▶ **Work to complete**
Going down the data below, set down exactly the line with "Instruction: Open the Show entries dropdown" and each line after it through the line with "Task: Click the blue info icon"; no other lines.

● ● ● ● ● ● ●

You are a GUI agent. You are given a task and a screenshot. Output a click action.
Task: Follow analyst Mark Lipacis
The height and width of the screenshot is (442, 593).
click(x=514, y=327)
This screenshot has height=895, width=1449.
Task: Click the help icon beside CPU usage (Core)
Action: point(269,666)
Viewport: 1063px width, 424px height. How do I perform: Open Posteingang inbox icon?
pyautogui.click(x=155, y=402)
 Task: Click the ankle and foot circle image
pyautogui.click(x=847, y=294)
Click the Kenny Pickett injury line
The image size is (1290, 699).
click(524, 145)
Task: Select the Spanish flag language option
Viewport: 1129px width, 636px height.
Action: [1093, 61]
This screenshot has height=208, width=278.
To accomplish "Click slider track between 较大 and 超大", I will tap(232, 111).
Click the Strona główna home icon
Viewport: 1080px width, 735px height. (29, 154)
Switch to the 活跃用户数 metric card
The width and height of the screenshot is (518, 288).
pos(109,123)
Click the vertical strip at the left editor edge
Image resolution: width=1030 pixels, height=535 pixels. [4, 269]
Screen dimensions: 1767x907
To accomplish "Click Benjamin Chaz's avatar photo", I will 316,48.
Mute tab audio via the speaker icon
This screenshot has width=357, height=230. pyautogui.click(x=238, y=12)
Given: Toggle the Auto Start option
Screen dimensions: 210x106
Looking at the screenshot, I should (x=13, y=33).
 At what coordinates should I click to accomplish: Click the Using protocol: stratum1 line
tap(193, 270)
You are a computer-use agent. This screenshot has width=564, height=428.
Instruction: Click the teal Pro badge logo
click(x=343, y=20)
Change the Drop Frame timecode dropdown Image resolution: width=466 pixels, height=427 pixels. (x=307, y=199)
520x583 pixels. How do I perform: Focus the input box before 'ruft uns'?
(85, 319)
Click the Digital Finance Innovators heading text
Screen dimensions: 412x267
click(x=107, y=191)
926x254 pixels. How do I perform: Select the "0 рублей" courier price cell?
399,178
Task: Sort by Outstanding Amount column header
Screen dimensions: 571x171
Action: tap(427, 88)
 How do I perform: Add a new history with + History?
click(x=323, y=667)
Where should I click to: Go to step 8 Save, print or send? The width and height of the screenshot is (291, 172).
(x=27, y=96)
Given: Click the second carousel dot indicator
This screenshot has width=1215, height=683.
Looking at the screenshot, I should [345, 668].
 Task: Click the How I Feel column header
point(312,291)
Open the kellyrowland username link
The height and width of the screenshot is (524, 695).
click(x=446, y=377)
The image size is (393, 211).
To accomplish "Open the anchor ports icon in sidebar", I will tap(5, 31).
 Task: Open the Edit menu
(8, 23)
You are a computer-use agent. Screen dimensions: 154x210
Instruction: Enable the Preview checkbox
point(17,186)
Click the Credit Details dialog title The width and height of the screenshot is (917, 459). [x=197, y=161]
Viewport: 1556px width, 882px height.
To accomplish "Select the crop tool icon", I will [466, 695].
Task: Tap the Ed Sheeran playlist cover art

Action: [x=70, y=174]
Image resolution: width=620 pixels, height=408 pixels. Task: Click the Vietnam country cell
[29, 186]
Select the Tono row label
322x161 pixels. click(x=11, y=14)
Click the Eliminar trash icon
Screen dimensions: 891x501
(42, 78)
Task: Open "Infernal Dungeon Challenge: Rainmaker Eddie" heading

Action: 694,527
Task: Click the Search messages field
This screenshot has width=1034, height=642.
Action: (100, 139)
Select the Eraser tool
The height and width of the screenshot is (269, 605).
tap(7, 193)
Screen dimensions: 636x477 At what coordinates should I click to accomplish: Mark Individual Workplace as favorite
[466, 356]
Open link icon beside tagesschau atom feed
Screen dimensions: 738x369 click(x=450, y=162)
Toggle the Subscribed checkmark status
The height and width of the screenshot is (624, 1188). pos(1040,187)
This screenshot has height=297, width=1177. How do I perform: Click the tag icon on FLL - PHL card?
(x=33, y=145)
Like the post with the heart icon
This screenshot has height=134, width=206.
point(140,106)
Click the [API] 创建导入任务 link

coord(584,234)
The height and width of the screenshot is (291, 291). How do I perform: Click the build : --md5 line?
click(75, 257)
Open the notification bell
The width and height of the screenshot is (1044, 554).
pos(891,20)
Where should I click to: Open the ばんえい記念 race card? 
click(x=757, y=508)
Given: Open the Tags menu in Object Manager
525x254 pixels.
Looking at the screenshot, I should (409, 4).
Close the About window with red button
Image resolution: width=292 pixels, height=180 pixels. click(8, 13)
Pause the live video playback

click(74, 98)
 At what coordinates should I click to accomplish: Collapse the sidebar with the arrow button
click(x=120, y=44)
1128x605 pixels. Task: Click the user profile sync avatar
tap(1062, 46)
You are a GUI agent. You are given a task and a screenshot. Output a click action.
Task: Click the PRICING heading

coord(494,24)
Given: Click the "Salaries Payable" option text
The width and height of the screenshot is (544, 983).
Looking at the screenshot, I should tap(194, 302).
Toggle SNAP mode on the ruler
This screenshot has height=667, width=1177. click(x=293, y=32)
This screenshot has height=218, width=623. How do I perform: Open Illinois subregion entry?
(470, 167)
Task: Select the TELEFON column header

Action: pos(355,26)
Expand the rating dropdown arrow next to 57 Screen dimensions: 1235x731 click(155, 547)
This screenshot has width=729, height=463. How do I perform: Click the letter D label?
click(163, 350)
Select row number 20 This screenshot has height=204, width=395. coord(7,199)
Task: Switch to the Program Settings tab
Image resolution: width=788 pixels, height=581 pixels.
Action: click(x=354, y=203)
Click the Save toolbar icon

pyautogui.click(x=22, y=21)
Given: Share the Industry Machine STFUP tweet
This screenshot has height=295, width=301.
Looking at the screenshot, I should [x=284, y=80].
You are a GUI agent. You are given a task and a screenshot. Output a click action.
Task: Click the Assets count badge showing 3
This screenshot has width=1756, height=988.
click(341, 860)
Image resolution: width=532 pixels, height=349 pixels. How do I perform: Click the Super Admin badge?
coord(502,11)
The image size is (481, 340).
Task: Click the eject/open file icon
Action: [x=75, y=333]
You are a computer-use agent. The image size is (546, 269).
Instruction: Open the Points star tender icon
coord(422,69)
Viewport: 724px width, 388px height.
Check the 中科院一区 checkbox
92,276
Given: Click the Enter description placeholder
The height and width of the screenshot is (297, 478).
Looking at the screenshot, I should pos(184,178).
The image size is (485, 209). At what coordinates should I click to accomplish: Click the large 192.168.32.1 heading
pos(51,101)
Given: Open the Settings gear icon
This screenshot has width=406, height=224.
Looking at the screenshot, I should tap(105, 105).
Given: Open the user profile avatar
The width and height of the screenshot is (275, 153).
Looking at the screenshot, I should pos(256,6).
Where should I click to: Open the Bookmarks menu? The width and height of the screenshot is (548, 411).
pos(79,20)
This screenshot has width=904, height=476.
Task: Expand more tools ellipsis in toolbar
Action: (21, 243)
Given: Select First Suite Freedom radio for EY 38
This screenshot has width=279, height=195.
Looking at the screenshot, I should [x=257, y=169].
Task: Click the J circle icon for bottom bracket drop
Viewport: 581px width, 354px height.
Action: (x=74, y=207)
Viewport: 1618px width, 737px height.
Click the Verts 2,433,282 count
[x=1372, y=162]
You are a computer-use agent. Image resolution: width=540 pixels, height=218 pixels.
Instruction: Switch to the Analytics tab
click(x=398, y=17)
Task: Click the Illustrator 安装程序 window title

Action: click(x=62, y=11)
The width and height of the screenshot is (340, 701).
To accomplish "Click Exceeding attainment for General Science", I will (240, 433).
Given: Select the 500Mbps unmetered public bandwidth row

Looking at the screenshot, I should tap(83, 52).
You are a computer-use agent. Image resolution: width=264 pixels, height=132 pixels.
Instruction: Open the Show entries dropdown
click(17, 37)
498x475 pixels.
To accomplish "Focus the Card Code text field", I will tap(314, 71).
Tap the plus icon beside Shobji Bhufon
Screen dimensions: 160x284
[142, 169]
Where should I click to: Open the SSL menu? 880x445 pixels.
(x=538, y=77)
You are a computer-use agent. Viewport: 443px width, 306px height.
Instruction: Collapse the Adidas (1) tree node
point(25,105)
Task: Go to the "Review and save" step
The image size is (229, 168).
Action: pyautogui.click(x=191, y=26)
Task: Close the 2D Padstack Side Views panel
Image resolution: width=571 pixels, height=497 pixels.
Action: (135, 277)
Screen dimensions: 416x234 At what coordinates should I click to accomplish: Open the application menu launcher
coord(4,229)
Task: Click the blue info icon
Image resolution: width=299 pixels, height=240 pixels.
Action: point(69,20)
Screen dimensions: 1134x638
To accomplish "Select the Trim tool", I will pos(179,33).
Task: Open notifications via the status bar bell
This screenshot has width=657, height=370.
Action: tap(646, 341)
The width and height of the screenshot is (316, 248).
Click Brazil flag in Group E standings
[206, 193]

● ● ● ● ● ● ●

▶ **Task result**
Instruction: Open the Show entries dropdown
click(17, 37)
498x475 pixels.
To accomplish "Focus the Card Code text field", I will tap(314, 71).
Tap the plus icon beside Shobji Bhufon
Screen dimensions: 160x284
[142, 169]
Where should I click to: Open the SSL menu? 880x445 pixels.
(x=538, y=77)
You are a computer-use agent. Viewport: 443px width, 306px height.
Instruction: Collapse the Adidas (1) tree node
point(25,105)
Task: Go to the "Review and save" step
The image size is (229, 168).
Action: pyautogui.click(x=191, y=26)
Task: Close the 2D Padstack Side Views panel
Image resolution: width=571 pixels, height=497 pixels.
Action: (135, 277)
Screen dimensions: 416x234 At what coordinates should I click to accomplish: Open the application menu launcher
coord(4,229)
Task: Click the blue info icon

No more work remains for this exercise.